*WORK INSTRUCTION:* For the word "agent", report how many lines of the records below contain it, and nothing more.

....

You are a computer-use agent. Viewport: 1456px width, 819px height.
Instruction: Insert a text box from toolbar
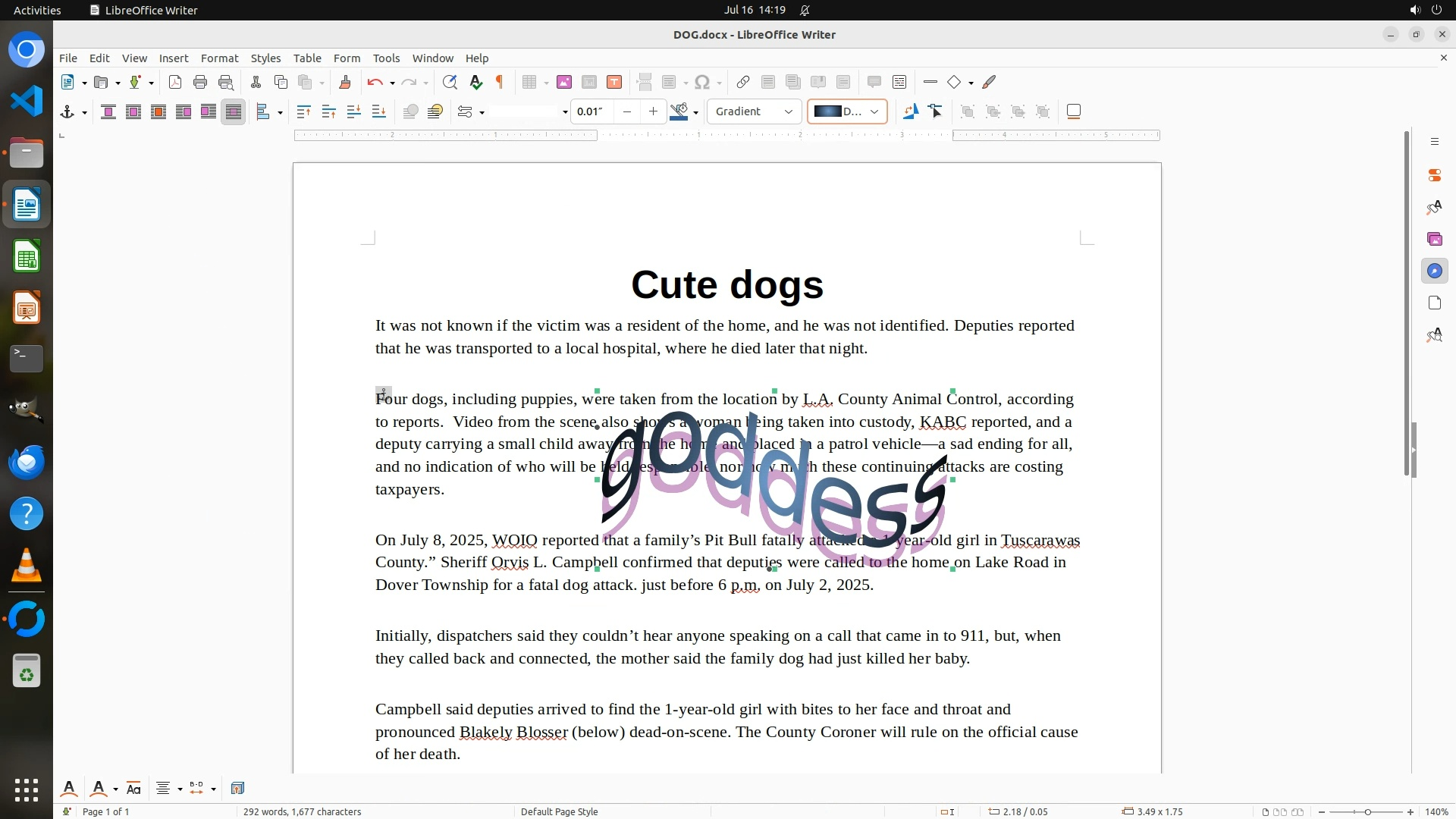click(x=614, y=82)
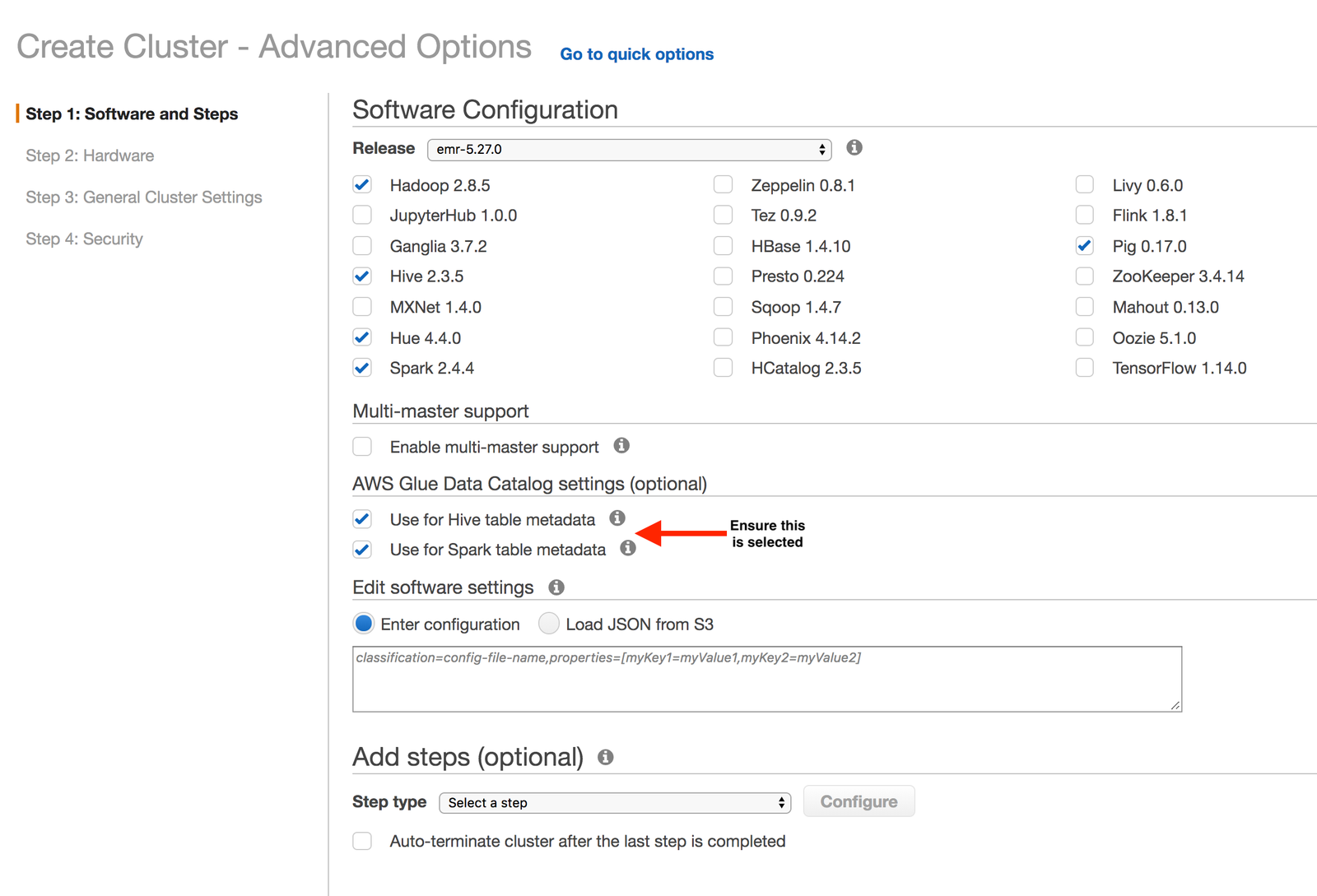
Task: Disable Use for Spark table metadata
Action: point(362,549)
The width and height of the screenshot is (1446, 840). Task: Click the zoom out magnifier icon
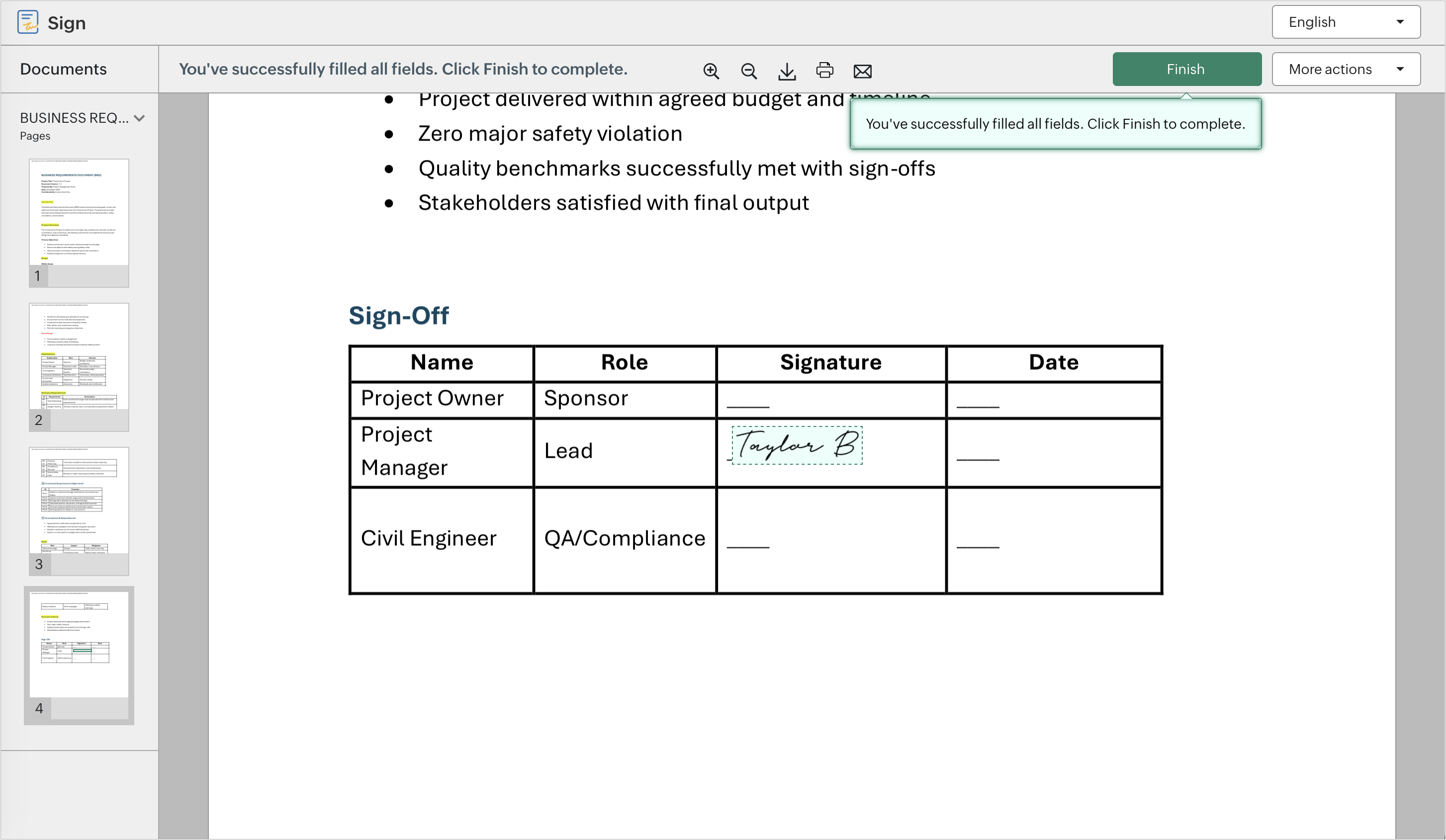point(749,71)
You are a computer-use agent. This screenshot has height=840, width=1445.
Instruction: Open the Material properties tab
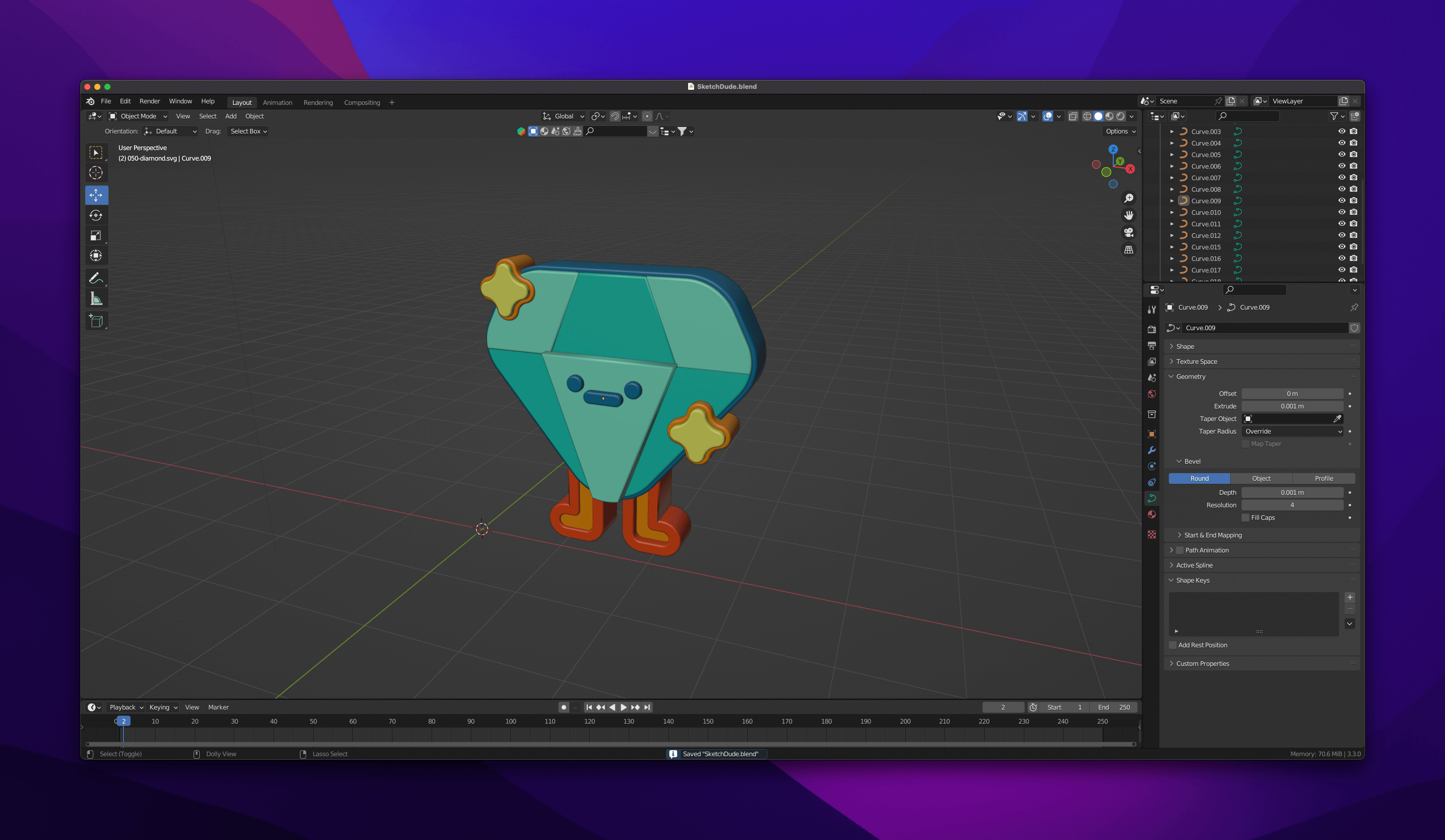pyautogui.click(x=1152, y=514)
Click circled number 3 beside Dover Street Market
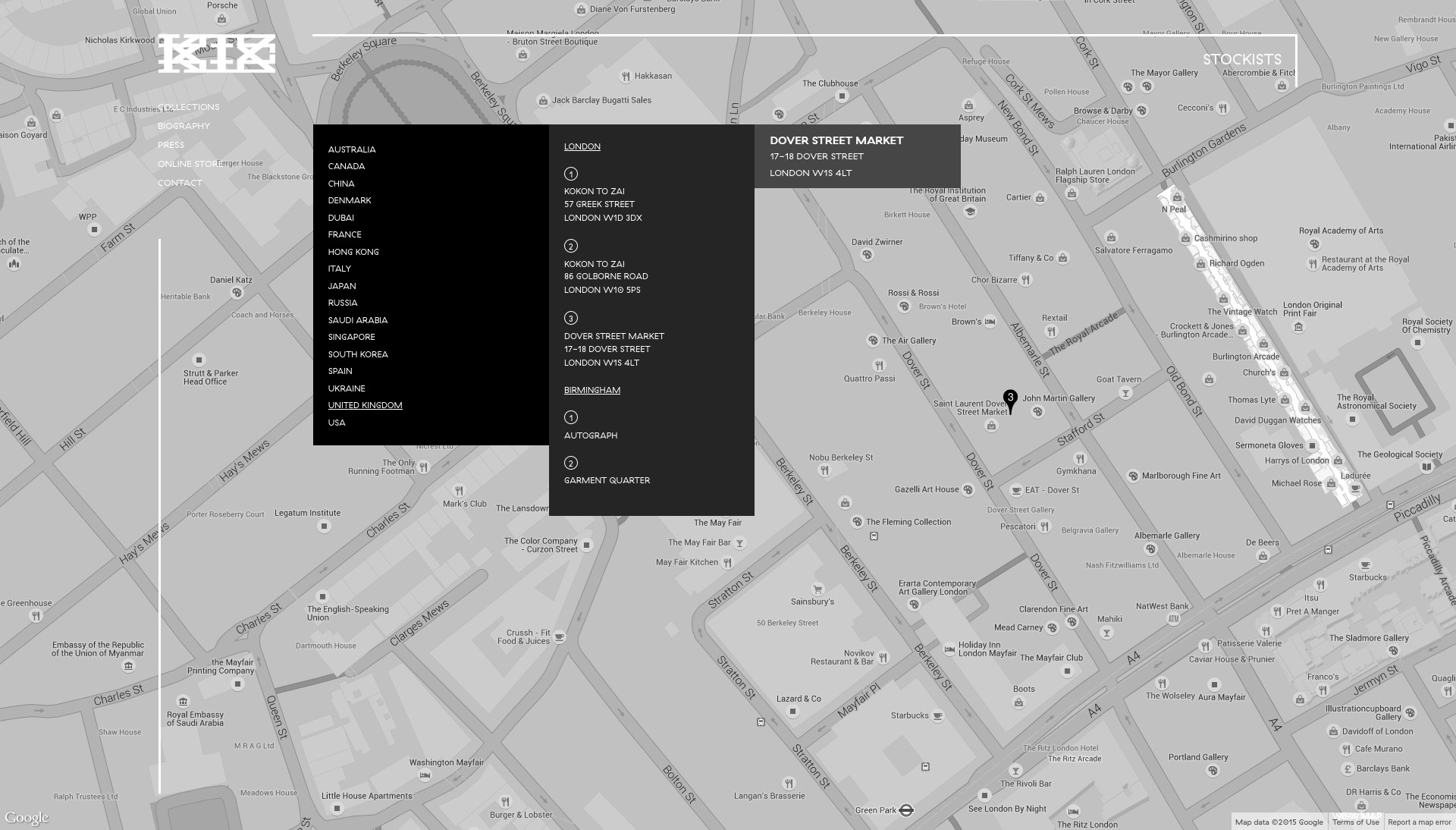The height and width of the screenshot is (830, 1456). pyautogui.click(x=571, y=318)
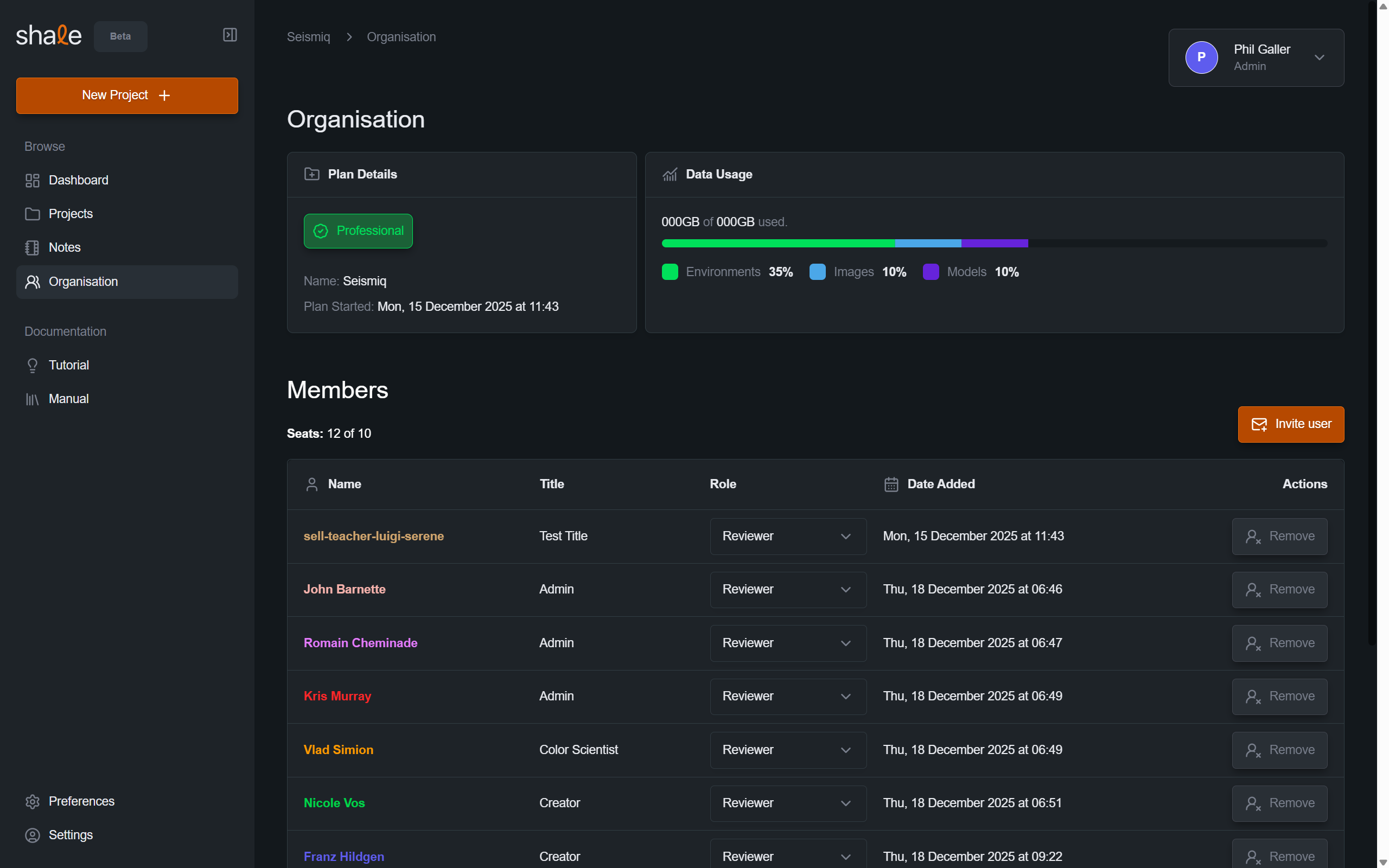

....

*THE COMPLETED TASK:* 2